● **Text segment**:

========================================================================

After a 35-year career at mutual fund mainstay Legg-Mason, Legendary fund manager Bill Miller has been a vocal bull for bitcoin for a number of years, initially shocking many of his establishment peers with his position, which has now become increasingly mainstream among institutional investors.
Most recently, last week in a filing with the SEC, The Miller Opportunity Trust reported that it is seeking indirect exposure to bitcoin via the Grayscale Bitcoin Trust, marking a significant departure from the usual investments in equities and derivatives for the $2.25 billion fund..
With the fund’s Bitcoin exposure limited to 15% of its assets under management, the GBTC outlay could top $300 million. As part of the filing, the trust did comment on price volatility, stating, “There is relatively small use of Bitcoin in the retail and commercial marketplace in comparison to the relatively large use of Bitcoin by speculators.”
Miller’s perspective has evolved over the years.
In 2017, he wrote:
“My view on bitcoin is that it is a technological experiment that may or may not prove to have any long lasting value,” Mr. Miller wrote in his letter.
“I believe there is still a nontrivial chance bitcoin goes to zero, but each day it does not, that chance declines as more venture capital flows into the bitcoin ecosystem and more people become familiar with bitcoin and buy it.”
And now in 2021, as many of his forecasts have come true, he has written to investors once again, laying out “The Value Investor’s Case For Bitcoin” in his most recent letter:
First, what is Bitcoin?

========================================================================

● **Information shown**:
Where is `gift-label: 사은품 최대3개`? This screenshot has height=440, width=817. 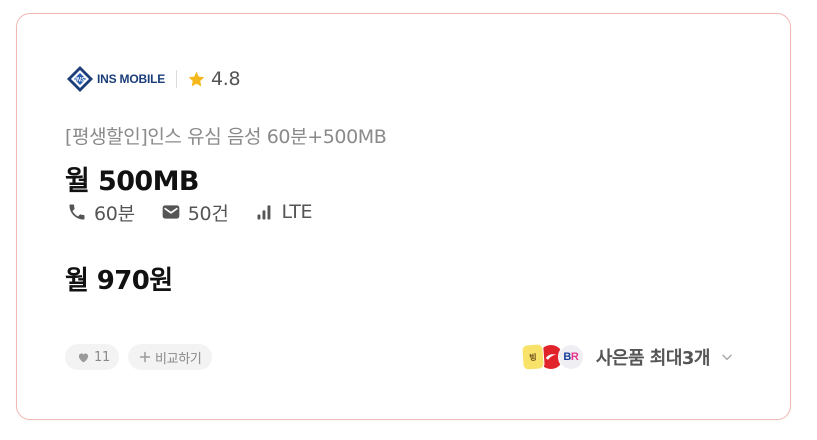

========================================================================

In the article above about Bill Miller and bitcoin, condense the paragraph that begins "With the fund’s Bitcoin exposure limited" into a short bulleted list that keeps its main facts.

- The fund can put no more than 15% of its assets under management into Bitcoin.
- Its GBTC purchase could therefore exceed $300 million.
- The filing addressed price volatility, noting that speculators use Bitcoin far more than the retail and commercial marketplace does.